PROBLEM DESCRIPTION. The records below hold a stretch from the line with "Viewport: 603px width, 492px" through the line with "Select the TOC 2 限定 电竞羽饰骑士 penguin portrait"; return exactly those lines, ends included, and nothing more.

INFORMATION SHOWN.
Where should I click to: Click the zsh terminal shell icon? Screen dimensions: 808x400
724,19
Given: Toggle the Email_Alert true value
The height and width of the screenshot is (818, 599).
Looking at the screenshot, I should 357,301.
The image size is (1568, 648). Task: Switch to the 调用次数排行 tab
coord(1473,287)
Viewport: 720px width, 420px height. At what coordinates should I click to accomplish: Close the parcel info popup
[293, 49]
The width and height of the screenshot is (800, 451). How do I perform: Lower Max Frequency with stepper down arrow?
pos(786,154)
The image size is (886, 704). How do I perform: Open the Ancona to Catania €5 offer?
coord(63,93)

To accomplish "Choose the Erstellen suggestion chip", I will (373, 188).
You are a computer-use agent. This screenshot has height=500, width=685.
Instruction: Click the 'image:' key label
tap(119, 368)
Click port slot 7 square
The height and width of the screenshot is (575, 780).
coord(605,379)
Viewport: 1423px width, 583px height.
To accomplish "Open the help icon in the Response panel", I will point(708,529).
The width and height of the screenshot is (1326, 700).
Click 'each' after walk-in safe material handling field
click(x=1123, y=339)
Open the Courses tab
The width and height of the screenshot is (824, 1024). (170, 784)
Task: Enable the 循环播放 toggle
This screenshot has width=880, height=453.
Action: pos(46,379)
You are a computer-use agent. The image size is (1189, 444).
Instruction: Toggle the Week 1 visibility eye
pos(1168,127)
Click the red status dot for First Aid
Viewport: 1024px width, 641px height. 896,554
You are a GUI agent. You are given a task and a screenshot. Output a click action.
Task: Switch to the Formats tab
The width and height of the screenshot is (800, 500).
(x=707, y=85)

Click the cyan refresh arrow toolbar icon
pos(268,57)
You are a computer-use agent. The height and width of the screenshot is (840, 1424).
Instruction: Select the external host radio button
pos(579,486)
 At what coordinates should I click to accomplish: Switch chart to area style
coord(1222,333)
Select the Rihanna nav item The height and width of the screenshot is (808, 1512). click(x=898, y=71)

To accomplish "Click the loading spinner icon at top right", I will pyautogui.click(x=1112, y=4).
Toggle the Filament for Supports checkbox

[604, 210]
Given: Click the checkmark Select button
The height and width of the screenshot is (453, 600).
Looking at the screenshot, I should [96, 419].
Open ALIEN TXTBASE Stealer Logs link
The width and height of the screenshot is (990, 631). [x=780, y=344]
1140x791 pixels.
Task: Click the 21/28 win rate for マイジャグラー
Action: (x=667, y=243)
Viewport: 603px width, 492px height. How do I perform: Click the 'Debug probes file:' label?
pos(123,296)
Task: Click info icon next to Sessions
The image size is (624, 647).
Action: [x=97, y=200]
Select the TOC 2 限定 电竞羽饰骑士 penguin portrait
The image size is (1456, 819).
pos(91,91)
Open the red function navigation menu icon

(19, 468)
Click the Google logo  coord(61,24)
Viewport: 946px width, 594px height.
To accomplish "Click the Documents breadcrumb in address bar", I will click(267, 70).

REPLY.
Viewport: 603px width, 492px height. How do I perform: Click the 'Debug probes file:' label?
pos(123,296)
Task: Click info icon next to Sessions
The image size is (624, 647).
Action: [x=97, y=200]
Select the TOC 2 限定 电竞羽饰骑士 penguin portrait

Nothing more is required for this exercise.